EXERCISE REQUIREMENTS -> Could you copy every line of the data that contains "thumbnail"?

RECORDS ->
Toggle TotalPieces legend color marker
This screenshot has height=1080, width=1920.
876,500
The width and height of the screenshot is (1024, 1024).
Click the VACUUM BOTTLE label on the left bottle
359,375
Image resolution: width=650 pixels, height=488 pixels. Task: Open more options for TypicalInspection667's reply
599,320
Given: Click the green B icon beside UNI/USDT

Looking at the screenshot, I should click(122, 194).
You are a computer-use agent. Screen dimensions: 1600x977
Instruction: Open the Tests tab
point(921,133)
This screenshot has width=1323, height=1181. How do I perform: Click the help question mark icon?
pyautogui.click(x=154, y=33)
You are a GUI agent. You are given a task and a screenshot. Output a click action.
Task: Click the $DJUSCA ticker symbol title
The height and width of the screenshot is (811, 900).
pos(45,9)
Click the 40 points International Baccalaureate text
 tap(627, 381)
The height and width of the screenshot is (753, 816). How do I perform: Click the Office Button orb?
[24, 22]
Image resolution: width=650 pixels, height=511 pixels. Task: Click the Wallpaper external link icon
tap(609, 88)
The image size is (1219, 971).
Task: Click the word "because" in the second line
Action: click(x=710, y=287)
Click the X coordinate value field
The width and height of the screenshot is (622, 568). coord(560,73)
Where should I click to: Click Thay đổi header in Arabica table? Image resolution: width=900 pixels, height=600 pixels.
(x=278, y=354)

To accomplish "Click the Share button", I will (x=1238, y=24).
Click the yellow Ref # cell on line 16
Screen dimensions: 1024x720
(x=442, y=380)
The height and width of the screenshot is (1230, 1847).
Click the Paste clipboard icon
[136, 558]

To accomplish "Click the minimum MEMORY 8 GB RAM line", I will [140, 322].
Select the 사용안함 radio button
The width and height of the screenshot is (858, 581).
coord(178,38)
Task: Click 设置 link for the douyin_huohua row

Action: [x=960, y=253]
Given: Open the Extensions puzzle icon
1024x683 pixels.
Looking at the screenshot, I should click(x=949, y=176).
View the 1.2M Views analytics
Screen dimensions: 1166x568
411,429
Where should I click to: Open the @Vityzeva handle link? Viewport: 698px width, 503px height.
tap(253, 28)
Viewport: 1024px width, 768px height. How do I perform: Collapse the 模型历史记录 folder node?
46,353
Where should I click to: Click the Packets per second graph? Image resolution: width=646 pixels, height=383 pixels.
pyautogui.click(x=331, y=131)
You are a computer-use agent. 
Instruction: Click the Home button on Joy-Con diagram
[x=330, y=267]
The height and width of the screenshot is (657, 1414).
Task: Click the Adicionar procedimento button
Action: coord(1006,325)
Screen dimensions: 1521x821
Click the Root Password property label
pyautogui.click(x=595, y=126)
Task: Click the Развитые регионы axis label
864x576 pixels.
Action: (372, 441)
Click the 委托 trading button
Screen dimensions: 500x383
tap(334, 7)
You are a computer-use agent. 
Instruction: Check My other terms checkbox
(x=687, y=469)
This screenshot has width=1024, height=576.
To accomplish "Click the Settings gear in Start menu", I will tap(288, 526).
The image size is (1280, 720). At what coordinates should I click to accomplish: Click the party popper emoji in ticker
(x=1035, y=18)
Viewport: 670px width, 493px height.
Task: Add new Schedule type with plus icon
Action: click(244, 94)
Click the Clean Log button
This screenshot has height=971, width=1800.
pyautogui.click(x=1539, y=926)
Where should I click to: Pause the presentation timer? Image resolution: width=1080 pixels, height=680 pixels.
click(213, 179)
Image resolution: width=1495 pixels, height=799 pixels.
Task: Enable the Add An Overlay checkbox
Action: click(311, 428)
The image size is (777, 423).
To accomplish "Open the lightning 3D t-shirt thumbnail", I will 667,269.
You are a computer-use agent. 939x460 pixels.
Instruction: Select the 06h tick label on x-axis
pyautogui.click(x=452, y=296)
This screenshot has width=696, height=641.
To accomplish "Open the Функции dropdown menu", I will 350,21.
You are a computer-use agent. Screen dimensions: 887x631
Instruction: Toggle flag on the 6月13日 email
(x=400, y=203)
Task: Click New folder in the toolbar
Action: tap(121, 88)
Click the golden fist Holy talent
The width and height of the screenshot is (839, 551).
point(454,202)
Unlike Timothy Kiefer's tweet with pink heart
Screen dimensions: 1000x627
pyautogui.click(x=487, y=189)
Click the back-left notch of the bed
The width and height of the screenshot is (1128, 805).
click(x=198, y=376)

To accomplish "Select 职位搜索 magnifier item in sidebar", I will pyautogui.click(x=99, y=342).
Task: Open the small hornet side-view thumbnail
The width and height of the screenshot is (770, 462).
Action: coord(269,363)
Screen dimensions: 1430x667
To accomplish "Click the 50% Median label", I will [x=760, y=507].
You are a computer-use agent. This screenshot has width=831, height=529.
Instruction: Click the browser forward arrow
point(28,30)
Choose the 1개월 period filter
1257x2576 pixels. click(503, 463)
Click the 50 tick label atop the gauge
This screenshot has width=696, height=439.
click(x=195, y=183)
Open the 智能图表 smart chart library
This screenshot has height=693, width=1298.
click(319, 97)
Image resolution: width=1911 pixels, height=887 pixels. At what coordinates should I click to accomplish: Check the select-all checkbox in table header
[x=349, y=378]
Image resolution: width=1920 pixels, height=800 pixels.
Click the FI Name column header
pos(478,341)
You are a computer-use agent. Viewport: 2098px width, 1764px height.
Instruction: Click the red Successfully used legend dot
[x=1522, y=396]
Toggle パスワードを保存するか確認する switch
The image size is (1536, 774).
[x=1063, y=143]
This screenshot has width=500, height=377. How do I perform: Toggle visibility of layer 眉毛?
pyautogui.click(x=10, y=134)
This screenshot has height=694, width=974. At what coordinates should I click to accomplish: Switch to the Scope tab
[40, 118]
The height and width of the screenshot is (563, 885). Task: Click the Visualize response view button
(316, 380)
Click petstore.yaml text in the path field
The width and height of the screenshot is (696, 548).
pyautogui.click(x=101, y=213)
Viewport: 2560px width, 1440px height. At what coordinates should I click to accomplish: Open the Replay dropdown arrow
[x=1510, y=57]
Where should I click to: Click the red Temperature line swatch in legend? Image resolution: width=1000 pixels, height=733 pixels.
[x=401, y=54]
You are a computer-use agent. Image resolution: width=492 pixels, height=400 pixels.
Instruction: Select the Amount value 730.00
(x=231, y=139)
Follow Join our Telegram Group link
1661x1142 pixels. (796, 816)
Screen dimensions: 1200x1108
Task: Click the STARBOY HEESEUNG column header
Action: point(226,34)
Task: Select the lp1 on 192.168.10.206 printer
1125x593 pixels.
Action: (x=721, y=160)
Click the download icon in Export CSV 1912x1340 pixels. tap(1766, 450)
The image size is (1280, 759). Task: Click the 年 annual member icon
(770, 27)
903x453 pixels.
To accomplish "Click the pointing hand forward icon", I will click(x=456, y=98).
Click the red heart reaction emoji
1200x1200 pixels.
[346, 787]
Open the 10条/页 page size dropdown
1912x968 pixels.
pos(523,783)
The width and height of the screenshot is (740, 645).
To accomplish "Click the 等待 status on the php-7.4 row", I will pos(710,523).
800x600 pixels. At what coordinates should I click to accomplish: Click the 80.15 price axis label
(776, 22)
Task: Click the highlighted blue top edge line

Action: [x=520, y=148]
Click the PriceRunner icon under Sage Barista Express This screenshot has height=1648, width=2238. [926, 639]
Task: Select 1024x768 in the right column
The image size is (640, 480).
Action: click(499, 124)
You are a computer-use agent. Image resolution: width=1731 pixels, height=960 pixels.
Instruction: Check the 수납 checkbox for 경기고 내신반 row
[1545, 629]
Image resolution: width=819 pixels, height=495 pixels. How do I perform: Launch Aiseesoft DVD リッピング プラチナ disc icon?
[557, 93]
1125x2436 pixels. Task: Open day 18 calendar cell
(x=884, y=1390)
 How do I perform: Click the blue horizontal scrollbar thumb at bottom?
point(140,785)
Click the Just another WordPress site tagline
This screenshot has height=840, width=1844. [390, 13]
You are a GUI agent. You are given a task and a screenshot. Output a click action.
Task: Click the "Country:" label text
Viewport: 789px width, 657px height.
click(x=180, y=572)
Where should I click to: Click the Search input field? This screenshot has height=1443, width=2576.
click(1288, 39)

EXERCISE SOLUTION ->
To accomplish "Open the lightning 3D t-shirt thumbnail", I will 667,269.
Task: Open the small hornet side-view thumbnail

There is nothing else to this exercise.